How to complete this task - Find the line that contains "has height=745, width=1568.". Then set down that line and all the lines after it, to the end of the records, exactly and with nothing added.

══ The records

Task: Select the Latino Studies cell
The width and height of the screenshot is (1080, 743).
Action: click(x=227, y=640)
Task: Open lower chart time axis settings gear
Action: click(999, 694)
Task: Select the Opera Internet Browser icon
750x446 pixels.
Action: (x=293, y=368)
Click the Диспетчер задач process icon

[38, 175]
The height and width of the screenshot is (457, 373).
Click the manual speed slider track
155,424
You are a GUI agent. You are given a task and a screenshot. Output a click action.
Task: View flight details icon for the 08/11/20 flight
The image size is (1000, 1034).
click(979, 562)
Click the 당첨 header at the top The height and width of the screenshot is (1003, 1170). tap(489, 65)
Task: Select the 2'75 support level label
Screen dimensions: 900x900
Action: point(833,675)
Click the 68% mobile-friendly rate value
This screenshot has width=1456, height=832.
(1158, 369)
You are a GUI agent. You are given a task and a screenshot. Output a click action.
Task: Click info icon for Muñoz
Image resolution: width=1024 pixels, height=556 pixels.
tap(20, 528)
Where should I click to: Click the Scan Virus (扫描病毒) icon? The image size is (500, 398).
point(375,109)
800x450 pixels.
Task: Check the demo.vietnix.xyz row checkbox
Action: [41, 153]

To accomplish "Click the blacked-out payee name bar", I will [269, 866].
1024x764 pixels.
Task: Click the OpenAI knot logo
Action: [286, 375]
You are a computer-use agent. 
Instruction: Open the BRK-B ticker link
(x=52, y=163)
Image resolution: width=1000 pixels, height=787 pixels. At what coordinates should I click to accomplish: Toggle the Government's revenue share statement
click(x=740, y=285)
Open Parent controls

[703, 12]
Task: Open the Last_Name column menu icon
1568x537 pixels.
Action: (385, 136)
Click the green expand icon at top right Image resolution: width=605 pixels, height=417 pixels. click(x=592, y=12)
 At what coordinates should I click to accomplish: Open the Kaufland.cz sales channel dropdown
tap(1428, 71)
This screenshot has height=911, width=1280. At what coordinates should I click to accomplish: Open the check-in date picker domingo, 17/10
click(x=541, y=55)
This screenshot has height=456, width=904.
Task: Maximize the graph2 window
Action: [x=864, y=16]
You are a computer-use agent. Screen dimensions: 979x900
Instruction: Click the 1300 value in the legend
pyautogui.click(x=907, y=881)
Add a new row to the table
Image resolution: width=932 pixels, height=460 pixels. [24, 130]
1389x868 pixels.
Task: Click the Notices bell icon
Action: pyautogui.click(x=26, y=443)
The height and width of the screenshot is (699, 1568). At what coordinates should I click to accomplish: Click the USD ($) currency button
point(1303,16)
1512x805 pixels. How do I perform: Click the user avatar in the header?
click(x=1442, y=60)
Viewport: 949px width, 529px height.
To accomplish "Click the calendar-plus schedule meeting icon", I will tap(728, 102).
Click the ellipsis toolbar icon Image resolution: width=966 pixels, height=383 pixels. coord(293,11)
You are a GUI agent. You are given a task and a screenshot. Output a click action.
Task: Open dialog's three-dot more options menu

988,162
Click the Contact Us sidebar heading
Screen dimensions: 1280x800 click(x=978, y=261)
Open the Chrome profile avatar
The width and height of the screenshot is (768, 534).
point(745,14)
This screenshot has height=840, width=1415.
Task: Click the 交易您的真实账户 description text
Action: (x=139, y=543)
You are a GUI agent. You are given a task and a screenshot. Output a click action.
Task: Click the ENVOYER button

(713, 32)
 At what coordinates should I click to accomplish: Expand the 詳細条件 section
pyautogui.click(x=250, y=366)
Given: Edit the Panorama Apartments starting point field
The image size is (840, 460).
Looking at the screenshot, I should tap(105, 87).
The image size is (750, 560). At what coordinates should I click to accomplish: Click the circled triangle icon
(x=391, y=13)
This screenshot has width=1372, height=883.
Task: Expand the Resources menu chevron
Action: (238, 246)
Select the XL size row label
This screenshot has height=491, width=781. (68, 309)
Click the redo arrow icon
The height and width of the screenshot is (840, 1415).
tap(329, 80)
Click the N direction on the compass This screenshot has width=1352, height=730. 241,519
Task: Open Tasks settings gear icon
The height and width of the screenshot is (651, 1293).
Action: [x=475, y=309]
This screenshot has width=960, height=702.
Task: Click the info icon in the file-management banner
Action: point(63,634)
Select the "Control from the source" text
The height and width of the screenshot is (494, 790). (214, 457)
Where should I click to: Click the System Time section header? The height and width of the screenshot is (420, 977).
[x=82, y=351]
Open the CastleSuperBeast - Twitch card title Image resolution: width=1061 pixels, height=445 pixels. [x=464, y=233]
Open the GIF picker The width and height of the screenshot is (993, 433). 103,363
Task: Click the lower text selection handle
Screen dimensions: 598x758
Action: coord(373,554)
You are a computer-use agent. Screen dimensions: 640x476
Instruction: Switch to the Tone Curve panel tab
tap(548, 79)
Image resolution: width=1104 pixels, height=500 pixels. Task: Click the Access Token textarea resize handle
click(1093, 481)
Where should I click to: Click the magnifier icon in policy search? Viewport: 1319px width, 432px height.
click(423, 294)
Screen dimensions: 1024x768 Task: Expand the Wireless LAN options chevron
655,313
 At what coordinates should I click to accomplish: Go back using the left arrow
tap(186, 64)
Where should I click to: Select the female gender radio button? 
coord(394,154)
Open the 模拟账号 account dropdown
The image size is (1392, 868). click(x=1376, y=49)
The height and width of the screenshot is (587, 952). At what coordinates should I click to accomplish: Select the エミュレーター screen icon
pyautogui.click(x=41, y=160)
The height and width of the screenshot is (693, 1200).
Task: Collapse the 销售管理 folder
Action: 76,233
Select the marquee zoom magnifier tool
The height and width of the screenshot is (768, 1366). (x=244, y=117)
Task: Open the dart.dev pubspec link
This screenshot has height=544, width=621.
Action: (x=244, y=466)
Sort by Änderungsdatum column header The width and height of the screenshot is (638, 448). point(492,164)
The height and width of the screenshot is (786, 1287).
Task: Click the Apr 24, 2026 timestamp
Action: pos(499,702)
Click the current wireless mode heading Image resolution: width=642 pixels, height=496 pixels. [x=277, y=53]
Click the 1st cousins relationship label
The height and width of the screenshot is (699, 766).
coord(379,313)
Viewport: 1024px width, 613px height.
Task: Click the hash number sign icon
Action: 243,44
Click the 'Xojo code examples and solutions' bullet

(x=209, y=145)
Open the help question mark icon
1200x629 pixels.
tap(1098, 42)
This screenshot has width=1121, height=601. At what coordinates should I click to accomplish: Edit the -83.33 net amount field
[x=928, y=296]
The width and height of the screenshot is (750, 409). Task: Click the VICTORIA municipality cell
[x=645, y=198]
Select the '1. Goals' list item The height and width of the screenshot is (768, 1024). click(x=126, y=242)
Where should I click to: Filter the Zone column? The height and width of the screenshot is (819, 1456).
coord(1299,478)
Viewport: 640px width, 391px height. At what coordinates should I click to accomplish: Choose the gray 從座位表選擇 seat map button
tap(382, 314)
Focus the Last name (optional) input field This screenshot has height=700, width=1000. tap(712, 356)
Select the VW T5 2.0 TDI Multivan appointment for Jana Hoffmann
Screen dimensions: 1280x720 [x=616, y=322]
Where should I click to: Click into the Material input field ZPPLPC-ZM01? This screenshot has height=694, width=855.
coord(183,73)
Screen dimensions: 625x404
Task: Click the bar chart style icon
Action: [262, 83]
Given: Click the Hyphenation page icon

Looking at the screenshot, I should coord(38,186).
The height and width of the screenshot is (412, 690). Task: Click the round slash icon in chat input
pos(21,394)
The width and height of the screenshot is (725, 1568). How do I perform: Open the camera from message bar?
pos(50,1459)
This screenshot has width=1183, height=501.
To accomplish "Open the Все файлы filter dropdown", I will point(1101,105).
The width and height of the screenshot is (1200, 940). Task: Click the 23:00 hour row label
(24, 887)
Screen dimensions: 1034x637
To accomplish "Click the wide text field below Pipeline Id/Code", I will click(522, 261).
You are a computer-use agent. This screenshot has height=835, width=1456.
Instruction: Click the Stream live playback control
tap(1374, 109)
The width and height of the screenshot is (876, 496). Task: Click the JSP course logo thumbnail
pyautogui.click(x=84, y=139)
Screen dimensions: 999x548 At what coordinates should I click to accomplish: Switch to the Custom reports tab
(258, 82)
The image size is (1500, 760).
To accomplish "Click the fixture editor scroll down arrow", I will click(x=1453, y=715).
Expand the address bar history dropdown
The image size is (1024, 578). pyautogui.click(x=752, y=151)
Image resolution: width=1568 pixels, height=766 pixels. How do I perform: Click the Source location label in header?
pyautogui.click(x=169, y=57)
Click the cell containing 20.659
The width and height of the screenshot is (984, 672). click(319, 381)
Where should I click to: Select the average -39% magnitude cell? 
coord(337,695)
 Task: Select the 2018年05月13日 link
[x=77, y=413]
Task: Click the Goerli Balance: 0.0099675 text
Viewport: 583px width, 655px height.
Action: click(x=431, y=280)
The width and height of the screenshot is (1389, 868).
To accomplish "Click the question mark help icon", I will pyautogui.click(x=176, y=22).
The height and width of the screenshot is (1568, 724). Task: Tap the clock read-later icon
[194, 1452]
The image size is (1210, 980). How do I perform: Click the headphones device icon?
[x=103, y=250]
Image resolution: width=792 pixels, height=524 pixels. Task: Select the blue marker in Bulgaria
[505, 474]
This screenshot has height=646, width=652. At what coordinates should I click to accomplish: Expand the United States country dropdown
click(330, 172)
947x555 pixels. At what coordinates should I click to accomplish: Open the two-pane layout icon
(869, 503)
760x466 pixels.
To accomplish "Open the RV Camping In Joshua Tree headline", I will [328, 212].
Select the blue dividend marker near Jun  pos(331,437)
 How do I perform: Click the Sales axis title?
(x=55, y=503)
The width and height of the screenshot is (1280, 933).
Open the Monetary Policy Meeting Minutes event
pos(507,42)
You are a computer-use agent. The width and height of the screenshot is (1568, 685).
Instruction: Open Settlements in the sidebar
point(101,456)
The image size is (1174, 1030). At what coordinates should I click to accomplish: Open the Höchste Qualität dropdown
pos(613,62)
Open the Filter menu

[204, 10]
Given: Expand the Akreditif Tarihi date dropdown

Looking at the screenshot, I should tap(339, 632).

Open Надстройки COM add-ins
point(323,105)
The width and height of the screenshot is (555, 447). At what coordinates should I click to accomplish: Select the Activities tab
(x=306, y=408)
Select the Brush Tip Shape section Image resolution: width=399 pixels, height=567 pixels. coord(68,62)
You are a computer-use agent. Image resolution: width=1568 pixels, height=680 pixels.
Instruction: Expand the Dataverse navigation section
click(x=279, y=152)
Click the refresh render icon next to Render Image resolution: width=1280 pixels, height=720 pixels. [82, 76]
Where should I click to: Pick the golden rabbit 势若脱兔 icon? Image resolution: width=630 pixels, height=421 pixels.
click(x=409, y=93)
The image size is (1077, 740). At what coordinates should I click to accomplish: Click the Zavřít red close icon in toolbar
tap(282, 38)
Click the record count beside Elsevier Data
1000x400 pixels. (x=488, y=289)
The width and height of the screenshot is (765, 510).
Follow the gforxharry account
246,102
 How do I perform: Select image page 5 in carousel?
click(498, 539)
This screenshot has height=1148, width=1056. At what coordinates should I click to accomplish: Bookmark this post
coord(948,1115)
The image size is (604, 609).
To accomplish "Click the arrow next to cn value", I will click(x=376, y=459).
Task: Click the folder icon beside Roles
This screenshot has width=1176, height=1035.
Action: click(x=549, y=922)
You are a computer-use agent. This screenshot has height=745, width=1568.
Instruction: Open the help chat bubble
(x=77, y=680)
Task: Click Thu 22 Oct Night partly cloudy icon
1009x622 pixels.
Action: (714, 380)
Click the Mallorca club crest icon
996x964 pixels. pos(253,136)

════

Output of the exercise -
You are a computer-use agent. This screenshot has height=745, width=1568.
Instruction: Open the help chat bubble
(x=77, y=680)
Task: Click Thu 22 Oct Night partly cloudy icon
1009x622 pixels.
Action: (714, 380)
Click the Mallorca club crest icon
996x964 pixels. pos(253,136)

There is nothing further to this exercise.